Reproduce the following rows word for word.

(Word and element locating data)
-- START --

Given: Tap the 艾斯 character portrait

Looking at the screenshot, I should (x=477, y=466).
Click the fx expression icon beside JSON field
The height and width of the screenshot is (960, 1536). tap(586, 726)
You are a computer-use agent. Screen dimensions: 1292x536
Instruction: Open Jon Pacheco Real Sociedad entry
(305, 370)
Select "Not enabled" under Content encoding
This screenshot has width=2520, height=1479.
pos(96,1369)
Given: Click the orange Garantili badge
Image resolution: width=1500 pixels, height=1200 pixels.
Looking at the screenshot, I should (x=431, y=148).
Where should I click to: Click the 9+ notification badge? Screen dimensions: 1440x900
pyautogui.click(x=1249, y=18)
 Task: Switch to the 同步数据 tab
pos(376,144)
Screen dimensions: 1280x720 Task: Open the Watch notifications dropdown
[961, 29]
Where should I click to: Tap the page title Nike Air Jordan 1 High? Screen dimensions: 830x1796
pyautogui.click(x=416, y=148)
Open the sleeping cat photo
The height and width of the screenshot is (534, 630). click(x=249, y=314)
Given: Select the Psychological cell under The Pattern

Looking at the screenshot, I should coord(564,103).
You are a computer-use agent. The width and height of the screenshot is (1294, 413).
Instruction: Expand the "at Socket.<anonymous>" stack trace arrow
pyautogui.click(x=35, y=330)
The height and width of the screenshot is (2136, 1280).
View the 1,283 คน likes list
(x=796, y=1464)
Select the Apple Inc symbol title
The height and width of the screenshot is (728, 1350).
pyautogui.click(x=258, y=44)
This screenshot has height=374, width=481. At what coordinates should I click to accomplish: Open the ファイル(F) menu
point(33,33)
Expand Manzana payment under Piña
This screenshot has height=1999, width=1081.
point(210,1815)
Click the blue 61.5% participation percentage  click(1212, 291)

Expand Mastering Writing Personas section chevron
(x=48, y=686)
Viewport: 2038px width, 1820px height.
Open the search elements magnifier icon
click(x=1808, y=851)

-- END --

§ **FULL ANSWER**:
Given: Tap the 艾斯 character portrait

Looking at the screenshot, I should (x=477, y=466).
Click the fx expression icon beside JSON field
The height and width of the screenshot is (960, 1536). tap(586, 726)
You are a computer-use agent. Screen dimensions: 1292x536
Instruction: Open Jon Pacheco Real Sociedad entry
(305, 370)
Select "Not enabled" under Content encoding
This screenshot has width=2520, height=1479.
pos(96,1369)
Given: Click the orange Garantili badge
Image resolution: width=1500 pixels, height=1200 pixels.
Looking at the screenshot, I should (x=431, y=148).
Where should I click to: Click the 9+ notification badge? Screen dimensions: 1440x900
pyautogui.click(x=1249, y=18)
 Task: Switch to the 同步数据 tab
pos(376,144)
Screen dimensions: 1280x720 Task: Open the Watch notifications dropdown
[961, 29]
Where should I click to: Tap the page title Nike Air Jordan 1 High? Screen dimensions: 830x1796
pyautogui.click(x=416, y=148)
Open the sleeping cat photo
The height and width of the screenshot is (534, 630). click(x=249, y=314)
Given: Select the Psychological cell under The Pattern

Looking at the screenshot, I should coord(564,103).
You are a computer-use agent. The width and height of the screenshot is (1294, 413).
Instruction: Expand the "at Socket.<anonymous>" stack trace arrow
pyautogui.click(x=35, y=330)
The height and width of the screenshot is (2136, 1280).
View the 1,283 คน likes list
(x=796, y=1464)
Select the Apple Inc symbol title
The height and width of the screenshot is (728, 1350).
pyautogui.click(x=258, y=44)
This screenshot has height=374, width=481. At what coordinates should I click to accomplish: Open the ファイル(F) menu
point(33,33)
Expand Manzana payment under Piña
This screenshot has height=1999, width=1081.
point(210,1815)
Click the blue 61.5% participation percentage  click(1212, 291)

Expand Mastering Writing Personas section chevron
(x=48, y=686)
Viewport: 2038px width, 1820px height.
Open the search elements magnifier icon
click(x=1808, y=851)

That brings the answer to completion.